▶ **Work request**
Omit any pictures, and restate word for word only the lines from the one with "The image size is (451, 638)." through the end of the data below.

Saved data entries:
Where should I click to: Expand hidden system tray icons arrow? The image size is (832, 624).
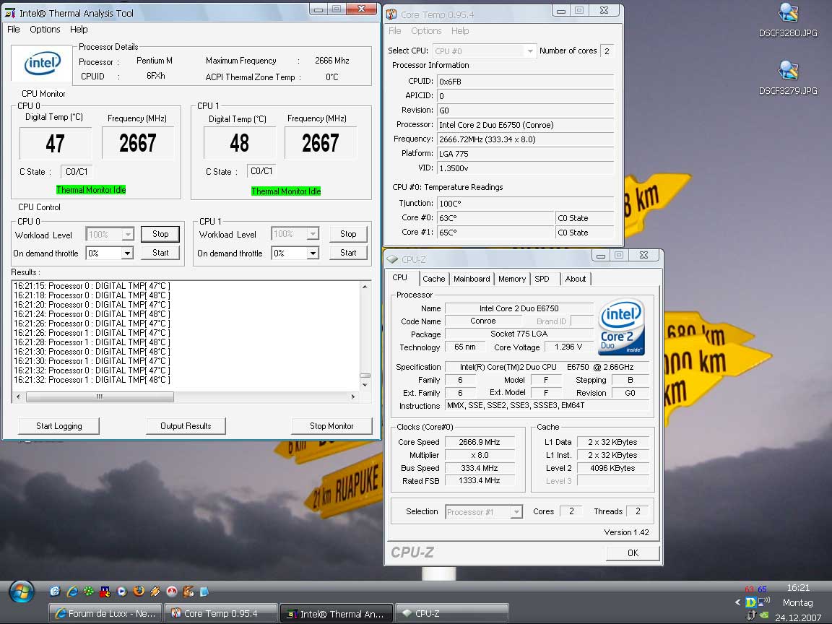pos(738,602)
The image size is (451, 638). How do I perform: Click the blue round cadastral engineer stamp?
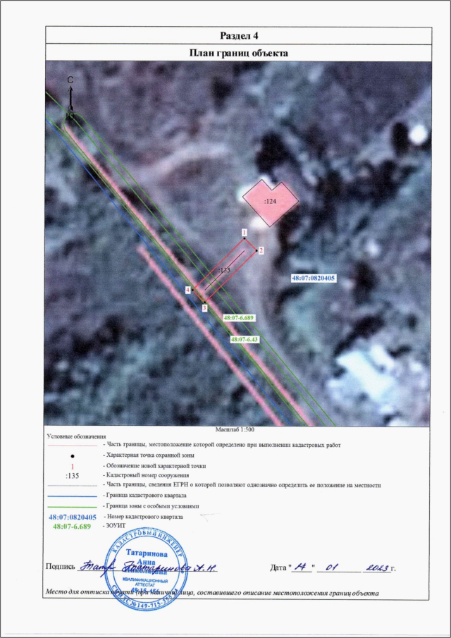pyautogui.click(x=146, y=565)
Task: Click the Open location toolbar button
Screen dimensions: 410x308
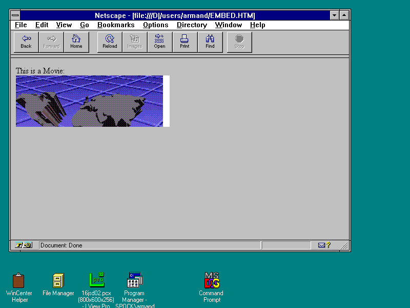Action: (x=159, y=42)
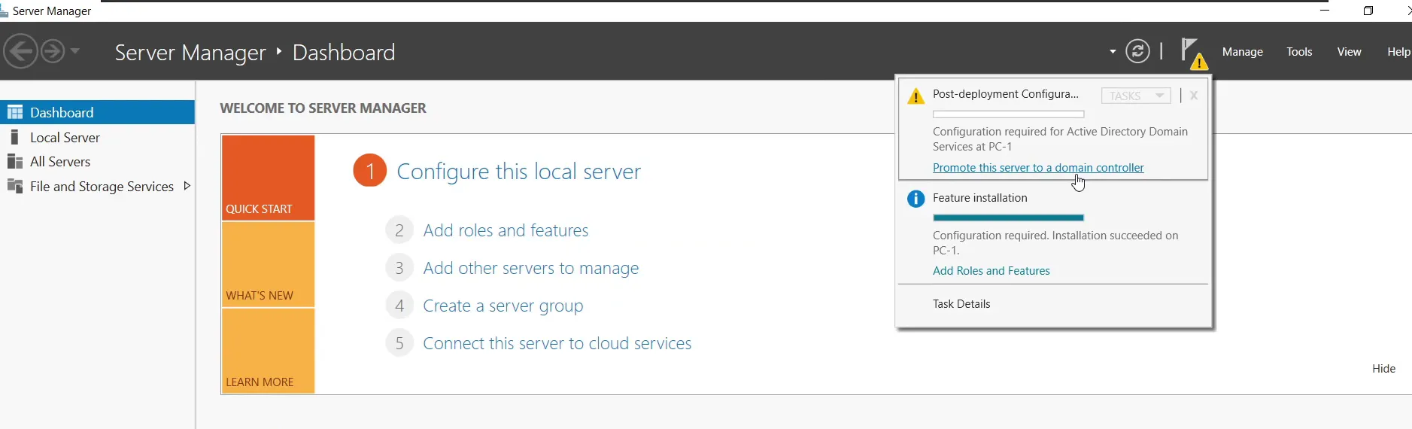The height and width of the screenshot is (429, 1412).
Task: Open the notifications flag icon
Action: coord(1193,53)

▶ **Answer to this exercise**
The image size is (451, 638). How do I perform: Click the blue round cadastral engineer stamp?
pyautogui.click(x=146, y=565)
Task: Click the Open location toolbar button
Screen dimensions: 410x308
Action: (x=159, y=42)
The height and width of the screenshot is (429, 1412).
Task: Open the notifications flag icon
Action: coord(1193,53)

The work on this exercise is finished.